Da § 361 Abs. 2 S. 1 BGB festlegt, dass von den gesetzlichen Regelungen über die Rechtsfolgen des Widerrufs – also auch von § 355 Abs. 3 S. 1, § 357a BGB - nicht zum Nachteil des Verbrauchers abgewichen werden darf, handelt es sich bei diesen Rechtsfolgen um halbzwingendes Recht zugunsten des Verbrauchers. Da die AGB-Klausel jedoch von diesen gesetzlichen Regelungen abweicht, ergeben sich Nachteile und Einschränkungen für den Verbraucher, was seine Rechte zum Widerruf und die Möglichkeit seiner Forderungsdurchsetzung betrifft. Denn die Klausel ist derart offen formuliert, dass sie dem Verbraucher die Aufrechnung mit Forderungen jeglicher Art verwehrt. Damit sind auch solche Forderungen von dem Aufrechnungsverbot erfasst, die dem Verbraucher im Rahmen des von § 355 Abs. 3 Satz, § 357a BGB geregelten Rückabwicklungsverhältnisses (nach Widerruf eines Verbrauchervertrags) erwachsen und mit denen er gegen Ansprüche der Bank aufrechnen kann.
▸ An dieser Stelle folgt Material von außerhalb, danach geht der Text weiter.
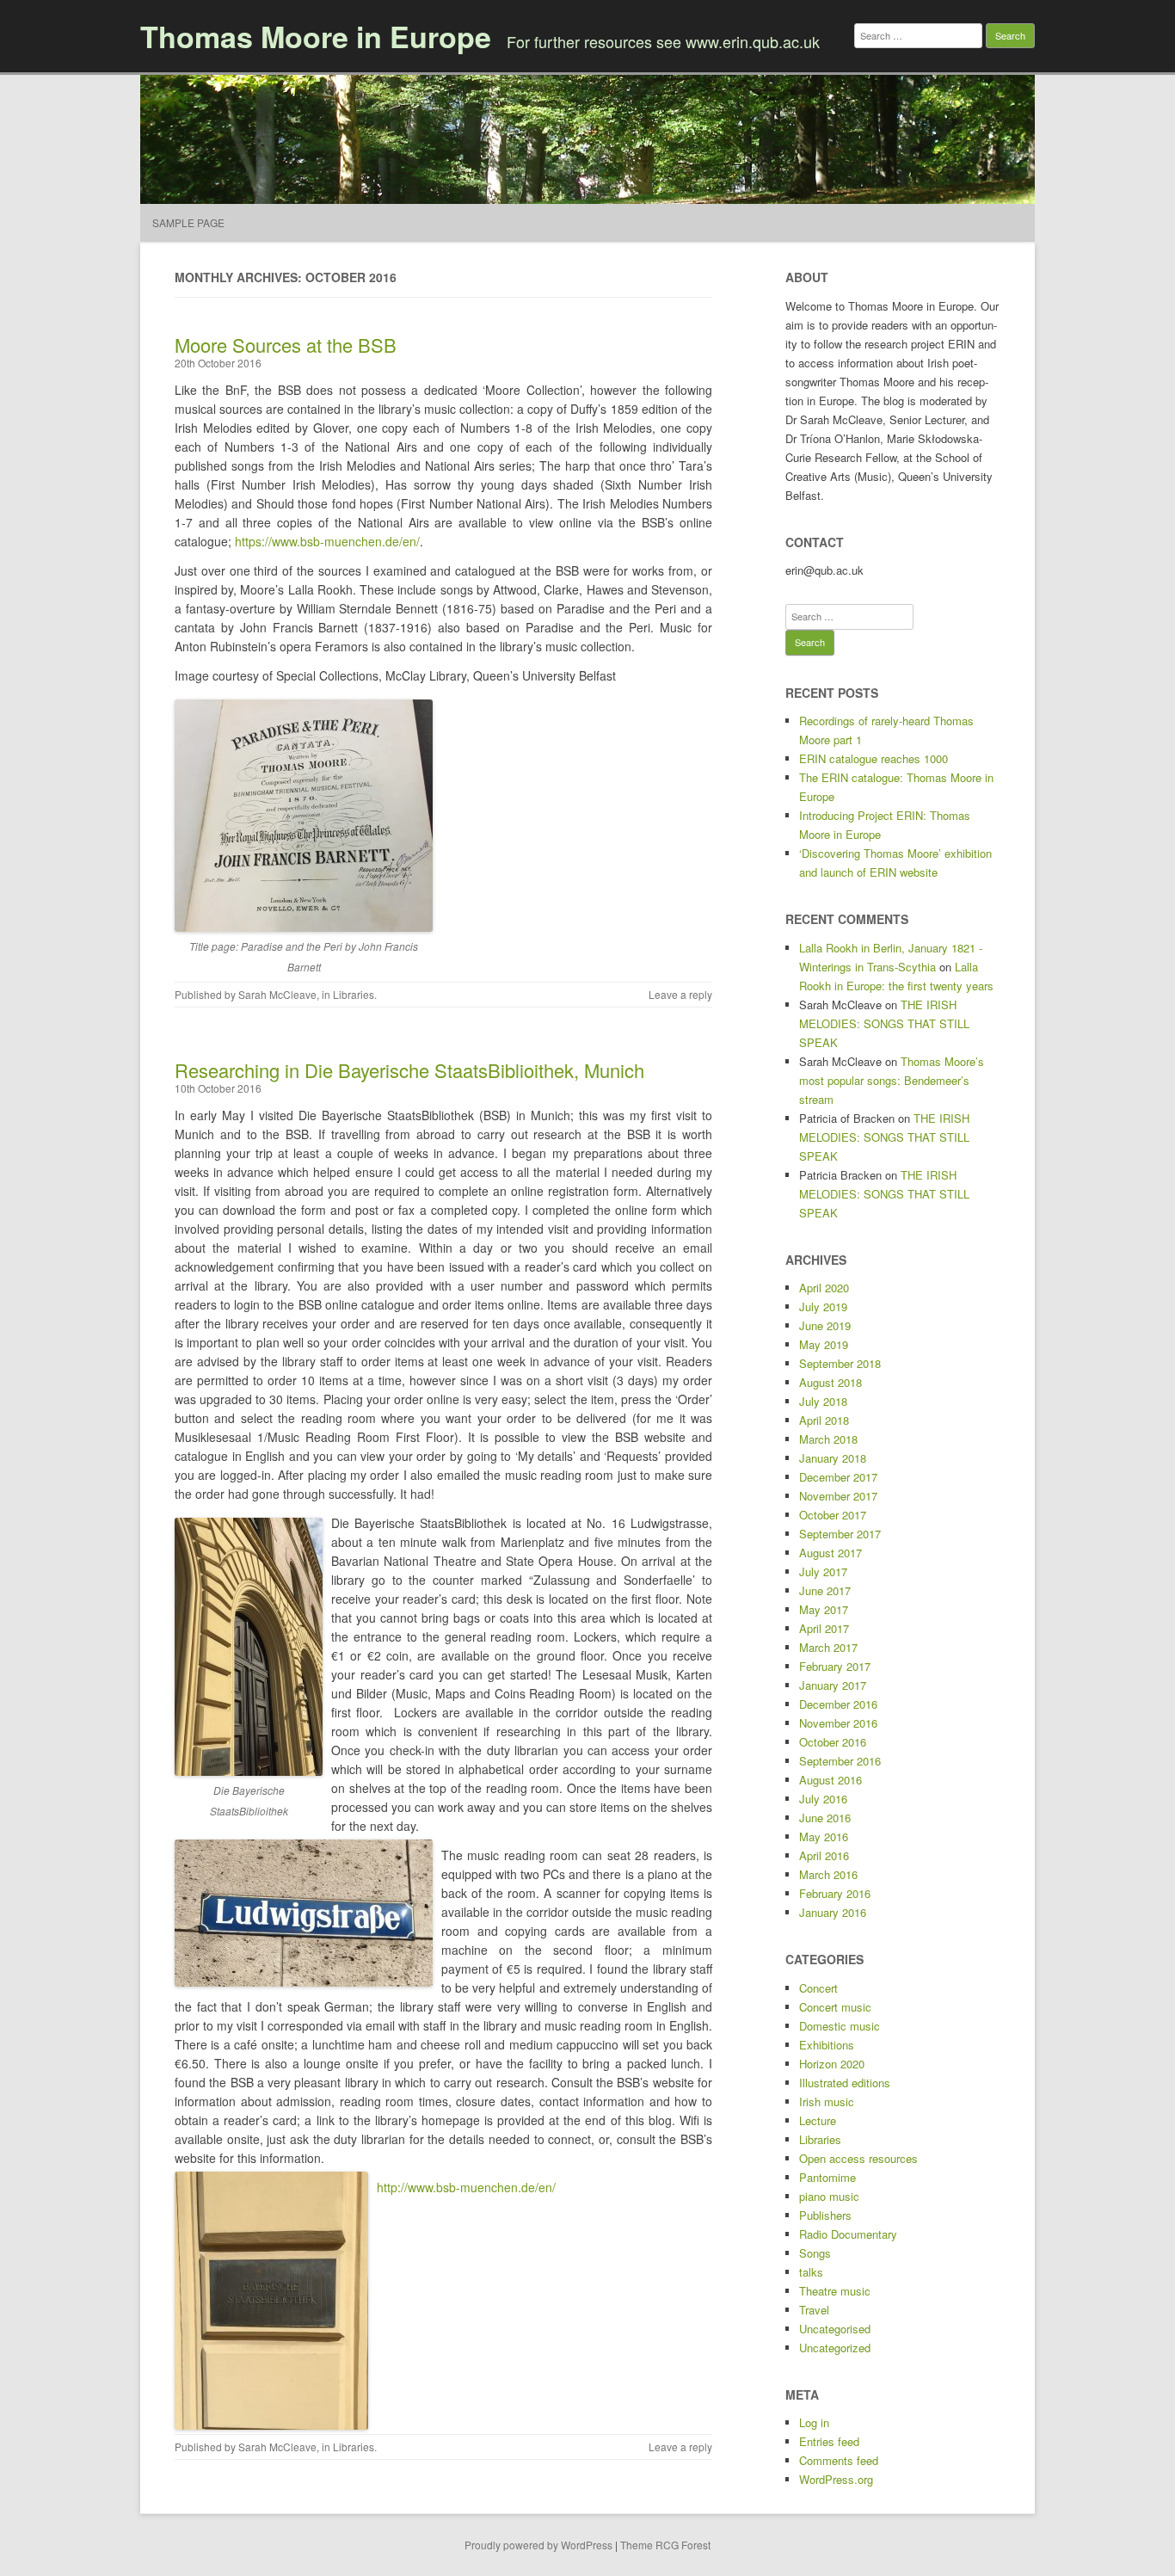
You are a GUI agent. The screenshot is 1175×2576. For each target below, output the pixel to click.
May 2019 (823, 1344)
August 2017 (830, 1552)
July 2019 (823, 1306)
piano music (829, 2196)
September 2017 (840, 1533)
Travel (814, 2310)
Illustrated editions (844, 2082)
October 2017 (832, 1515)
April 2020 (824, 1287)
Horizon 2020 (831, 2063)
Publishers (825, 2215)
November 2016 (838, 1723)
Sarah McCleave (277, 994)
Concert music (835, 2007)
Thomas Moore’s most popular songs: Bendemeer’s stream (891, 1080)
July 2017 (823, 1571)
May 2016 (823, 1836)
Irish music (826, 2101)
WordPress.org (836, 2479)
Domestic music (839, 2026)
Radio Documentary (848, 2234)
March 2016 (828, 1874)
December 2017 (838, 1477)
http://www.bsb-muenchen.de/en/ (466, 2187)
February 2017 (834, 1666)
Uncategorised (834, 2328)
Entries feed (829, 2441)
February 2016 (834, 1893)
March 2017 (828, 1647)
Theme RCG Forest (665, 2544)
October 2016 (832, 1742)
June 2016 (825, 1817)
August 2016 (830, 1780)
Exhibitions (826, 2045)
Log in (814, 2422)
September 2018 (840, 1363)
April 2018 (824, 1420)
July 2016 (823, 1798)
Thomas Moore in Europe (315, 36)
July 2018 (823, 1401)
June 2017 (825, 1590)
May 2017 (823, 1609)
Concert (818, 1988)
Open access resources (858, 2158)
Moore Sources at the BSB (286, 344)
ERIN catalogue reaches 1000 (873, 758)
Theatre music (834, 2291)
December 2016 (838, 1704)
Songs (815, 2253)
Wäre die Klausel wirksam, wäre es dem Verbraucher nach Ausübung seines Widerrufsrechts nicht möglich, die Forderung der Sparkasse aktiv im Wege der Aufrechnung zu vermindern. Dies könnte den Verbraucher von der Ausübung seines Widerrufsrechts abhalten bzw. die praktische Durchsetzung seiner Forderung erschweren, weshalb in der Vereinbarung des oben zitierten Aufrechnungsverbots eine nach § 361 Abs. 2 Satz 1 BGB unzulässige Abweichung von Vorschriften des Verbraucherschutzrechts liegt, so dass die angefochtene Klausel zu einer unangemessenen Benachteiligung des Kunden führt. Die entsprechenden AGB-Bestimmungen sind demnach unwirksam.

Der Bundesgerichtshof hatte in seiner bisherigen Rechtsprechung vertreten, dass die oben zitierte Klausel wirksam sei, wovon auch etliche Stimmen im Schrifttum ausgehen. Wie bereits oben erwähnt, hat der Bundesgerichtshof nun seine bisherige Rechtsprechung zu dieser Frage ausdrücklich aufgegeben.